**Passage for review**.

════════════════

[openstack-dev] Python overhead for rootwrap
Daniel P. Berrange
berrange at redhat.com
Fri Aug 2 12:14:43 UTC 2013
On Fri, Aug 02, 2013 at 12:50:08PM +0100, Chris Jones wrote:
> Hi
>
> On 2 August 2013 11:15, Daniel P. Berrange <berrange at redhat.com> wrote:
>
> > better is really missing the bigger picture. In Linux, there has been
> > a move away from use of sudo or similar approaches, towards the idea
> > of having privileged separated services. So if you wanted todo stuff
> >
>
> I think it would be fair to say that this move has happened significantly
> more in the desktop world than the server world?
Alot of the work has been done by people working to satisfy problems
on the desktop space, eg so you don't have to run admin tools as
root from your desktop. The work they done is useful to the development
to server apps too though. In the virtualization world, you already
have this separation present in any mgmt application (like Nova) which
talks to libvirt for the various privileged operations that are needed
for managing VMs. Nova isn't using as much as it could do though. Nova
isn't using any of libvirt's storage or network related APIs currently,
which could obsolete some of its uses of rootwrap.
> > related to storage, you'd have some small daemon running privilegd,
> > which exposed APIs over DBus, which the non-privileged thing would
> >
>
> There are several things that worry me about this suggestion:
>
> * DBus isn't super pleasing to work with as a developer or a sysadmin
No worse than OpenStack's own RPC system
> * AIUI it doesn't offer very many guarantees about message delivery or
> high availability
As a host-local service only, I'm not sure high availability is really
a relevant issue.

════════════════

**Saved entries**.

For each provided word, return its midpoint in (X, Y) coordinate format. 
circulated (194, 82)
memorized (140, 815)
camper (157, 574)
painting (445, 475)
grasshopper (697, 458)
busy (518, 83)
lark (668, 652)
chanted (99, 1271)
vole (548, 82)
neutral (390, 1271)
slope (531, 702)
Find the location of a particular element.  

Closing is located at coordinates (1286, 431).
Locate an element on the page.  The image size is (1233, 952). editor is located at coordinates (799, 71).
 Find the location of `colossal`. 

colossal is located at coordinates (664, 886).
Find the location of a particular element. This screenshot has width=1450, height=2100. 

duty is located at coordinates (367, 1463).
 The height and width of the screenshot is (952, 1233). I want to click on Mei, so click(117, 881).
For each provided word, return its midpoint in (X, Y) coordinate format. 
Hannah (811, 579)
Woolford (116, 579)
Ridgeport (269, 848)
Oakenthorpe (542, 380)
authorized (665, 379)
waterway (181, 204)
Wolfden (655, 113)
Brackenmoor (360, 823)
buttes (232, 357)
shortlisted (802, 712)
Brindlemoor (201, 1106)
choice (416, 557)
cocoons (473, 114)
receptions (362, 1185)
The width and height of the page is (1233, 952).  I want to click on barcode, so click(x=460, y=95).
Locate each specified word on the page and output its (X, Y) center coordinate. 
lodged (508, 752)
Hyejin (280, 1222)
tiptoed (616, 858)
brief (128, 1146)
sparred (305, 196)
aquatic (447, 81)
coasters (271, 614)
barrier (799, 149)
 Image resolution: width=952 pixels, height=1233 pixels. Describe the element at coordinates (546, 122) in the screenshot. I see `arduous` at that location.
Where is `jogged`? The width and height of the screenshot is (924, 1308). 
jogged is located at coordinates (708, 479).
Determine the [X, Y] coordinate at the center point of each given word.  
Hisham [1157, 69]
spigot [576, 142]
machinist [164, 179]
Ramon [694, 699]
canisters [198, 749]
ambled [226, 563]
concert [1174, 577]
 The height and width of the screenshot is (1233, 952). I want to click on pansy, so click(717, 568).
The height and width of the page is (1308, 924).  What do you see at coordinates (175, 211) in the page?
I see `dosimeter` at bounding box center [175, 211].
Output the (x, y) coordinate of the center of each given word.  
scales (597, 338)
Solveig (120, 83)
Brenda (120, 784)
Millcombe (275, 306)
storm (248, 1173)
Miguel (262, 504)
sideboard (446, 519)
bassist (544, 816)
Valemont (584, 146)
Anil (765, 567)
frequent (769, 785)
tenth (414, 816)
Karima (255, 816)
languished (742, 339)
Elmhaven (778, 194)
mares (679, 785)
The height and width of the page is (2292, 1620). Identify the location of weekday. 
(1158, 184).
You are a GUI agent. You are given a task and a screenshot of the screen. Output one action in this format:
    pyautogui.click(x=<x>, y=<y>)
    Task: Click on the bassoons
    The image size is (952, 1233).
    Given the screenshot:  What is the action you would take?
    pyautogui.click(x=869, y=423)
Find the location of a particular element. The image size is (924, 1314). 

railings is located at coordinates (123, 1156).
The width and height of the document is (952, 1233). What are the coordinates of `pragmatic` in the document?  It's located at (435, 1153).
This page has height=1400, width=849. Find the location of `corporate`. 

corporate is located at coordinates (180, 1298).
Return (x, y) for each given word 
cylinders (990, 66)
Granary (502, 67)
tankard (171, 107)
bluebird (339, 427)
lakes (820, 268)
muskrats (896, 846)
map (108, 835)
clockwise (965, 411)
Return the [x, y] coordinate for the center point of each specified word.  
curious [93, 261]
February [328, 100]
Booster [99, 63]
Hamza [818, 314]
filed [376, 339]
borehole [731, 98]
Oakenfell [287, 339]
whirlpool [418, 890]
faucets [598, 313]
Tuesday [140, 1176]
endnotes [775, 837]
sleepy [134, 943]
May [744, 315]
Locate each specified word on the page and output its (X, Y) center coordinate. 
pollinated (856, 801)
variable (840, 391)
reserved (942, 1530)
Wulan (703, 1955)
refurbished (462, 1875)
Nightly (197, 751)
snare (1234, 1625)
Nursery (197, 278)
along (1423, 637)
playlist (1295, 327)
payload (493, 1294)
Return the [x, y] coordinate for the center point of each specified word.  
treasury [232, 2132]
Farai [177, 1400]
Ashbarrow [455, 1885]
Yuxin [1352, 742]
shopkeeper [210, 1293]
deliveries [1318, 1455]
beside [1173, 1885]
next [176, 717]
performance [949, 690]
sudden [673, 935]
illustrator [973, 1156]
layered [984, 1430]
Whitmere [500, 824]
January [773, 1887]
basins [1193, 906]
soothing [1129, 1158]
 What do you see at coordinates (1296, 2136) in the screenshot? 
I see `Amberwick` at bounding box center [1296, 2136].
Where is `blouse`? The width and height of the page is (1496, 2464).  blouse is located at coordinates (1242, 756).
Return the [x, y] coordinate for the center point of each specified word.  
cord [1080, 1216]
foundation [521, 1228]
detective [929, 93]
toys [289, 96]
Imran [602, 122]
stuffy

════════════════

**Tasks for this exercise**.
1. Reproduce the part of the mailing list message that opens with the words containing "Alot of the" and closes with "uses of rootwrap.".
2. According to the mailing list message, which of libvirt's APIs is Nova currently not using?
The rows above are separate material and have no connection to the mailing list message.

**Problem solutions**.
1.
Alot of the work has been done by people working to satisfy problems
on the desktop space, eg so you don't have to run admin tools as
root from your desktop. The work they done is useful to the development
to server apps too though. In the virtualization world, you already
have this separation present in any mgmt application (like Nova) which
talks to libvirt for the various privileged operations that are needed
for managing VMs. Nova isn't using as much as it could do though. Nova
isn't using any of libvirt's storage or network related APIs currently,
which could obsolete some of its uses of rootwrap.

2. Nova is not using any of libvirt's storage or network related APIs.